| Summary: | Stored topic XML should be UTF-8 | ||
|---|---|---|---|
| Product: | [Community] PressGang CCMS | Reporter: | Dana Mison <dmison> |
| Component: | Web-UI | Assignee: | Matthew Casperson <mcaspers> |
| Status: | CLOSED CURRENTRELEASE | QA Contact: | Dana Mison <dmison> |
| Severity: | urgent | Docs Contact: | |
| Priority: | high | ||
| Version: | 1.x | CC: | cbredesen, dryan, jwulf, sgordon, topic-tool-list |
| Target Milestone: | --- | ||
| Target Release: | --- | ||
| Hardware: | Unspecified | ||
| OS: | Unspecified | ||
| Whiteboard: | |||
| Fixed In Version: | Doc Type: | Bug Fix | |
| Doc Text: | Story Points: | --- | |
| Clone Of: | Environment: | ||
| Last Closed: | 2011-10-05 05:35:14 UTC | Type: | --- |
| Regression: | --- | Mount Type: | --- |
| Documentation: | --- | CRM: | |
| Verified Versions: | Category: | --- | |
| oVirt Team: | --- | RHEL 7.3 requirements from Atomic Host: | |
| Cloudforms Team: | --- | Target Upstream Version: | |
|
Description
Dana Mison
2011-09-06 06:25:42 UTC
*** Bug 741505 has been marked as a duplicate of this bug. *** In fact, Publican cannot build UTF-16 encoded topics: encoding specified in XML declaration is incorrect at line 1, column 30, byte 30: <?xml version="1.0" encoding="UTF-16"?> =============================^ After investigating an issue Josh was having exporting topics from Skynet over HTTP using the topic tool it seems to me that the content itself is actually UTF-8 encoded anyway (I appear to get an error on the first character outside of the header because it's the UTF-8 encoding for a carriage return rather than UTF-16)? The header needs to be updated to match the content, so UTF-8. Further investigation has shown I still get errors on these topics even after trying a few different common encodings in the header (utf-8, us-ascii). I'm not entirely sure why but Xerces chokes on them with this SAXParserException: [Fatal Error] 32.xml:1:40: Content is not allowed in prolog. Normally this would mean there are errant characters in front of the header but this doesn't appear to be the case. I have noticed that dos style newlines are also in use but again after running the file through dos2unix I still encounter the same issue. The "Content is not allowed in prolog" error is because of a mismatch of encodings. A UTF-8 document that says it is encoded in UTF-16 will actually be interpreted as having a space before each character. So: <?xml version="1.0"?> will be read as: < ? x m l v e r s i o n = " 1 . 0 " ? > The leading space is then reported as an errant characters in front of the header.

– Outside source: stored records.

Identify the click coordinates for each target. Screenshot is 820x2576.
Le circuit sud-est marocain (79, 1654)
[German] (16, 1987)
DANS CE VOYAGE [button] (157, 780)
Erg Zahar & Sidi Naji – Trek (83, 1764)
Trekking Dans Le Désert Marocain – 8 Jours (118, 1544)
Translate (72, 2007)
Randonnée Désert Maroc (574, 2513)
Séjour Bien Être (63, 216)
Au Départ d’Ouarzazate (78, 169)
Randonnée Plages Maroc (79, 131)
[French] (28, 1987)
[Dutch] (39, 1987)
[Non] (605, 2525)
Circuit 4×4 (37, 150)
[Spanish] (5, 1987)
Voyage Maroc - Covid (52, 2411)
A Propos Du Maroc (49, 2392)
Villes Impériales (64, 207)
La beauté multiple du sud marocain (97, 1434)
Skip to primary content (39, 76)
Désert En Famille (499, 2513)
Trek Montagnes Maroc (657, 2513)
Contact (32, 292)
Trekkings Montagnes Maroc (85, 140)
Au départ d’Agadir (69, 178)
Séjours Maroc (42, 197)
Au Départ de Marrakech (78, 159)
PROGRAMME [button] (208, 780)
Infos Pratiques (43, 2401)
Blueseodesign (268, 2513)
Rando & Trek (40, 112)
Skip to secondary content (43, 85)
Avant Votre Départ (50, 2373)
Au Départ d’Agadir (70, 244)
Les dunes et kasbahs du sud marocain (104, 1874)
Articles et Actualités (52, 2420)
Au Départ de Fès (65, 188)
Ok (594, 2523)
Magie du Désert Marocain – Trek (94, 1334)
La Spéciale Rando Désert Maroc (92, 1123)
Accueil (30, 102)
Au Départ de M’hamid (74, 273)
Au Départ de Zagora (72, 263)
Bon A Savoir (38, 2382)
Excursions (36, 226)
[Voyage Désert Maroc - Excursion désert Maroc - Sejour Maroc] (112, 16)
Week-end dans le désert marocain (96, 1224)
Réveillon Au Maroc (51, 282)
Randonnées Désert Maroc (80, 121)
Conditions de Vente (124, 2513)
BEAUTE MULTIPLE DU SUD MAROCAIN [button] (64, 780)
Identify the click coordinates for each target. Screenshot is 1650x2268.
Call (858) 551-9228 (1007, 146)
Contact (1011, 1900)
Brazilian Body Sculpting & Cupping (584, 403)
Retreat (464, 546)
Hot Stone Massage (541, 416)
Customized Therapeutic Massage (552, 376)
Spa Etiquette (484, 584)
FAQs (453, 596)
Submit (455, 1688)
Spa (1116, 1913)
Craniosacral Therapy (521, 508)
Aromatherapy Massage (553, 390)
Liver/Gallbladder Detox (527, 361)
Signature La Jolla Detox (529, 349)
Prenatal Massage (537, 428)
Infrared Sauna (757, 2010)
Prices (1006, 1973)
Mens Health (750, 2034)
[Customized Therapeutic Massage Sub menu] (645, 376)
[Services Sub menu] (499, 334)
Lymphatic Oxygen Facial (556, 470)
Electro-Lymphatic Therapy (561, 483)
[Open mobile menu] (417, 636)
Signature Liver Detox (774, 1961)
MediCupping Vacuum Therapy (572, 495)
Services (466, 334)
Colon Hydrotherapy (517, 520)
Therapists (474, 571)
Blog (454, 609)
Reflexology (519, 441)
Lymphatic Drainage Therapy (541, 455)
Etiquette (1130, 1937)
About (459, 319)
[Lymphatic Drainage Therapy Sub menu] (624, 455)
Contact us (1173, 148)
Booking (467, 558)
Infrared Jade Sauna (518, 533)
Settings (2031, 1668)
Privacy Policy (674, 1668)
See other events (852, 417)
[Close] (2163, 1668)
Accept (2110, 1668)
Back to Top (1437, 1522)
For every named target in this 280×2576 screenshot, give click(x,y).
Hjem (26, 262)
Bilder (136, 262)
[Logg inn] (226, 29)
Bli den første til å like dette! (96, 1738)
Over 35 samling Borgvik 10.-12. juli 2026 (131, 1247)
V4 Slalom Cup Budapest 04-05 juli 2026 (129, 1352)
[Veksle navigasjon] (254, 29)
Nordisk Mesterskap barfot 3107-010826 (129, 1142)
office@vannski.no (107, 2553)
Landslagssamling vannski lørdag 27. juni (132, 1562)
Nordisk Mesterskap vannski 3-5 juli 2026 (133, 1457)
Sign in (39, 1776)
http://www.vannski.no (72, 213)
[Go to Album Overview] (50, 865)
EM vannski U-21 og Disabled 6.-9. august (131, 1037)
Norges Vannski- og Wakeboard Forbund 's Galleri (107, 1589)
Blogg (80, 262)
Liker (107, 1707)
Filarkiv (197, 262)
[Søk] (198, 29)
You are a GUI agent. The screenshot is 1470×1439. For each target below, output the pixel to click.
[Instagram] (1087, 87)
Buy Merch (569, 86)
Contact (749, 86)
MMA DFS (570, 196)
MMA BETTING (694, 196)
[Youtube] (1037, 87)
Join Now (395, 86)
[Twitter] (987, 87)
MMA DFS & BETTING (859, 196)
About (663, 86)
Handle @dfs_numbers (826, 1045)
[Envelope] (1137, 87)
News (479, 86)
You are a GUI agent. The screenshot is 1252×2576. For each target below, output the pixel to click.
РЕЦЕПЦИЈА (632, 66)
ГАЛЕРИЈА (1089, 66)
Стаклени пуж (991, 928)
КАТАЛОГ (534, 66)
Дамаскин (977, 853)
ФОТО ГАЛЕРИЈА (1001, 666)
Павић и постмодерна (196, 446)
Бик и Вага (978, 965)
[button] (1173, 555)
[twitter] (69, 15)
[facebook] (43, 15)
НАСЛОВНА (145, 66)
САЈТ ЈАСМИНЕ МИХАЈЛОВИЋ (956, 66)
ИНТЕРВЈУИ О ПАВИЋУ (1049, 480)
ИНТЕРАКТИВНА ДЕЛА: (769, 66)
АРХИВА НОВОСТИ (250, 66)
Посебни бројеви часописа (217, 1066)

Unfortunately the Java XML classes will always serialize an in-memory XML document to a string that says it is encoded with UTF-16 - http://www.w3.org/TR/DOM-Level-3-LS/load-save.html#LS-LSSerializer-writeToString. The workaround is to do a simple find and replace to force the encoding to UTF-8 after the XML DOM object has been serialized to a string. Fixed in 20111004-0900 I thought regardless of whether the content is UTF-8 or UTF-16 the header was supposed to be ASCII? Confirming UTF-8 on header output. Skynet internal tools DocBook export now building correctly with Publican. |